On This Page
- Business Questions & SQL Solutions
- Q1. What is the total number of rows in each table?
- Q2. How many transactions are returns?
- Q3. Convert all date columns into a valid format
- Q4. What is the time range of the transaction data?
- Q5. Which category does the sub-category “DIY” belong to?
- Q6. Which channel is most frequently used for transactions?
- Q7. What is the count of male and female customers?
- Q8. From which city do we have the maximum customers?
- Q9. Find total revenue for Electronics and Books
- Q10. Find combined revenue for Electronics and Clothing at flagship stores
- Q11. Find top 5 product subcategories by sales & return percentage
- Q12. Find customers who made more than 10 purchases
- Q13. Find the store type with the highest sales and transactions
- Q14. Find product categories with above-average revenue
- Q15. Find average and total revenue by subcategory for top categories
In today’s competitive retail market, understanding customer behavior, product performance, and sales trends is critical for business growth. In this case study, we use SQL to analyze retail data from three tables:
Customer → Contains customer demographics
Transactions → Tracks purchase details and revenue
Product Category Info → Maps products to categories and subcategories
We’ll answer 15 real-world business questions using SQL queries and explain the insights step by step.
erDiagram
CUSTOMER {
int customer_id
date DOB
string Gender
int city_code
}
TRANSACTIONS {
int transaction_id
int cust_id
date tran_date
int prod_subcat_code
int prod_cat_code
int Qty
float Rate
float Tax
float total_amt
string Store_type
}
PROD_CAT_INFO {
int prod_cat_code
string prod_cat
int prod_sub_cat_code
string prod_subcat
}
CUSTOMER ||--o{ TRANSACTIONS : "makes"
PROD_CAT_INFO ||--o{ TRANSACTIONS : "categorizes"
Business Questions & SQL Solutions
Q1. What is the total number of rows in each table?

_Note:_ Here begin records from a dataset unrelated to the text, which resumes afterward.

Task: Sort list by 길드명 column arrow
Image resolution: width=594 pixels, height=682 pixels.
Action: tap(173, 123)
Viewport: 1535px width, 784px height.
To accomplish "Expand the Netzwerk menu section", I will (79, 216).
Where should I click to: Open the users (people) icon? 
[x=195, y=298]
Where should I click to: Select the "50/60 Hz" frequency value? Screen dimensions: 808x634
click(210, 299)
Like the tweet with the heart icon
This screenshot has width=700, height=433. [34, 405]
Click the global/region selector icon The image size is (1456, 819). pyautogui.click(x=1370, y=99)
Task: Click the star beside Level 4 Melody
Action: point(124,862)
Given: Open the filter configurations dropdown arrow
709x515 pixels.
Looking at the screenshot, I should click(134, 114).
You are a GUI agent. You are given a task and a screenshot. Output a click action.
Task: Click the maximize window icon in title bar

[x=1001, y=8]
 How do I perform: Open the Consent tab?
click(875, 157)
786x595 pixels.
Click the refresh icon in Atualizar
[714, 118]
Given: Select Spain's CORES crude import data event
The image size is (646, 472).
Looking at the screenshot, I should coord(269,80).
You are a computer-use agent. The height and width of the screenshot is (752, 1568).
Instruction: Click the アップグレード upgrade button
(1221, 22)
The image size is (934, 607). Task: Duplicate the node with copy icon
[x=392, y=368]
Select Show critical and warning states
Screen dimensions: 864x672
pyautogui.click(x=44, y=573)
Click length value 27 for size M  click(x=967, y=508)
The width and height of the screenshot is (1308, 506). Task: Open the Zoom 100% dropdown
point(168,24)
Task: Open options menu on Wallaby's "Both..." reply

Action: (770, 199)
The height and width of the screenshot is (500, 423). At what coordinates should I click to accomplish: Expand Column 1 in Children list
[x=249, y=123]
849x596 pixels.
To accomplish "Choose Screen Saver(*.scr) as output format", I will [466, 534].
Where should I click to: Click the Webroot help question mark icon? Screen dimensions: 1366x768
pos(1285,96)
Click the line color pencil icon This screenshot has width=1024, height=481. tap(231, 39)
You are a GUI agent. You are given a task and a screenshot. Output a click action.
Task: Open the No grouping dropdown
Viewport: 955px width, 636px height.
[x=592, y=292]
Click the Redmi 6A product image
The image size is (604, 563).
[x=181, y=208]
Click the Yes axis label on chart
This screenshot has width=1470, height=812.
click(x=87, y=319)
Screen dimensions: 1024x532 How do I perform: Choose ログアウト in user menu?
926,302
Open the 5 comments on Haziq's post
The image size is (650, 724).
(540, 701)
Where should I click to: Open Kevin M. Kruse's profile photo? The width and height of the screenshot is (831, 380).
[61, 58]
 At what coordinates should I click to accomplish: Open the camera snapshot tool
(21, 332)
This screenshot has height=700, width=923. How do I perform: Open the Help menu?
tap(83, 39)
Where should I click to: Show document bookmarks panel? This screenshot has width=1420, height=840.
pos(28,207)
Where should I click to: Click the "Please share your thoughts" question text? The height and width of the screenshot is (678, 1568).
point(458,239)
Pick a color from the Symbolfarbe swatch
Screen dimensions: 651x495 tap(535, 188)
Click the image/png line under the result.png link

We have to validate dataset size before analysis. We count the total rows from all three tables using a single query with UNION ALL. Knowing dataset size helps us to plan analysis strategy and optimize queries.
SELECT 'Customer' AS Table_Name, COUNT(*) AS Total_Rows FROM Customer
UNION ALL
SELECT 'Transactions', COUNT(*) FROM Transactions
UNION ALL
SELECT 'Product Category', COUNT(*) FROM Prod_Cat_Info;
Q2. How many transactions are returns?
To find how many products were returned. Returns are recorded as negative quantities. We count rows where Qty < 0
. A high return rate signals product quality issues or customer dissatisfaction.
SELECT COUNT(*) AS Total_Return_Transactions
FROM Transactions
WHERE Qty < 0;
Q3. Convert all date columns into a valid format
Objective: Standardize date formats before analysis. CONVERT(DATE, column, 105)
converts inconsistent formats into proper DATE type. Ensures smooth calculations for age, sales trends, and time periods.
SELECT customer_id, CONVERT(DATE, DOB, 105) AS Formatted_DOB FROM Customer;
SELECT transaction_id, CONVERT(DATE, tran_date, 105) AS Formatted_Tran_Date FROM Transactions;
Q4. What is the time range of the transaction data?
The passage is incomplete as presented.